Check every line of the data below for the word "beside". Copy the ones that have it.
=== Begin Enclosure ===
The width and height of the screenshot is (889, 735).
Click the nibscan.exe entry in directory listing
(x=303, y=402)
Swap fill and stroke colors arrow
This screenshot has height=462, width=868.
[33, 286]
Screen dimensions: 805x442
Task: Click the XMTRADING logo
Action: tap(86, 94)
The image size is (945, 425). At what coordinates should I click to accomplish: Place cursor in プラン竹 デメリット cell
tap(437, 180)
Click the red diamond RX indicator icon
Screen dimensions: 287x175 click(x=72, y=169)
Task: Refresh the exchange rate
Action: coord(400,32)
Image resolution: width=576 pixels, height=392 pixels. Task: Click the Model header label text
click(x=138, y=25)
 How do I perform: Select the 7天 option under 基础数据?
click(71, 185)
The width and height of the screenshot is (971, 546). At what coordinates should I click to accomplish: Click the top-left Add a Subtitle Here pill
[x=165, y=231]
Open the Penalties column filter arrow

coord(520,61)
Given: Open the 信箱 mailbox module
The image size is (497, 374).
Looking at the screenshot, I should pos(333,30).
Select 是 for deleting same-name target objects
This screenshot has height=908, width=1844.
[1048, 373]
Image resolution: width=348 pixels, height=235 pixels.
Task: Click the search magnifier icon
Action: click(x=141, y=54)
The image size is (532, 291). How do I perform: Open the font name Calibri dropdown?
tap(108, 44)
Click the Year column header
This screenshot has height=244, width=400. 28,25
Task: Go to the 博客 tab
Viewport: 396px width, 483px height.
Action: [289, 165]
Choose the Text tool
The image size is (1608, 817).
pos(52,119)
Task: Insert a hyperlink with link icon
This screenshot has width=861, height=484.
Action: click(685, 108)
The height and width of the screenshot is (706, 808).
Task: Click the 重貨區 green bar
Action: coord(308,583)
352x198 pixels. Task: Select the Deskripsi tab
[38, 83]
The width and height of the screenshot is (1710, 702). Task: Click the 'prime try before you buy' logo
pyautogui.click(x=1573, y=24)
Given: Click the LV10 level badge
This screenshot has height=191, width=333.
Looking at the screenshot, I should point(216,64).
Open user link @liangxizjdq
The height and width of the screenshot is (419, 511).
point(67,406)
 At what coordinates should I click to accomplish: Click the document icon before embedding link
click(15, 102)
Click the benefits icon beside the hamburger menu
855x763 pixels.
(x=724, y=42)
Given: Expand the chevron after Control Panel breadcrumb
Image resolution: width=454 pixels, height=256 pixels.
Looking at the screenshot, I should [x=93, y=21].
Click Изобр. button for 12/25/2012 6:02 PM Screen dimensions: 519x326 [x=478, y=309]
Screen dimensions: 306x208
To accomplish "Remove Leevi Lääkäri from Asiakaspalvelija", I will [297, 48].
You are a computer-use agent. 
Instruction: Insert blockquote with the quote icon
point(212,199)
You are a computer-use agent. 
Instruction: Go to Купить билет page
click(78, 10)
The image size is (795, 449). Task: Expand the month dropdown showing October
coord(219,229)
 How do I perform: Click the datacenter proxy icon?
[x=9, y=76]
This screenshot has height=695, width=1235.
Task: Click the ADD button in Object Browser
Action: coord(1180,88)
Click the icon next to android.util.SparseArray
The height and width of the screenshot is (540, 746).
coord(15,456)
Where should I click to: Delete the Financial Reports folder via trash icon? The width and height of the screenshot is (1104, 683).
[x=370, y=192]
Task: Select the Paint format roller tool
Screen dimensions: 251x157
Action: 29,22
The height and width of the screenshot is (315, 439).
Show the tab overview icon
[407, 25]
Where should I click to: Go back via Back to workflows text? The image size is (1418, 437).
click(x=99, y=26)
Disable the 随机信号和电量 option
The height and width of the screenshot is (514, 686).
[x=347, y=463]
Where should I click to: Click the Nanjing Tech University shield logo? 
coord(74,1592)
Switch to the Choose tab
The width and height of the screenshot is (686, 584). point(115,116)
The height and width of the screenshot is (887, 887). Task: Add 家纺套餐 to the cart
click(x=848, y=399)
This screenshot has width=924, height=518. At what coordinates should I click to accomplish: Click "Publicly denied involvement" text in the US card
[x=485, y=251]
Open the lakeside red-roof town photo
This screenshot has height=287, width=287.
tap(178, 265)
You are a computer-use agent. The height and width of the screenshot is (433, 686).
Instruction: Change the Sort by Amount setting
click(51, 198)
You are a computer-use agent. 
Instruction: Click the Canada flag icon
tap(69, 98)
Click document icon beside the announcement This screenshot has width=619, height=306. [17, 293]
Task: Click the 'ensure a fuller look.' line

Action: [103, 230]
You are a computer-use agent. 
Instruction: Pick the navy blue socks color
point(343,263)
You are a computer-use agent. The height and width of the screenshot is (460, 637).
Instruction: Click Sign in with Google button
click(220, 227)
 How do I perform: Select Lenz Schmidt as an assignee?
=== End Enclosure ===
**Task response**
Click the benefits icon beside the hamburger menu
Click document icon beside the announcement This screenshot has width=619, height=306. [17, 293]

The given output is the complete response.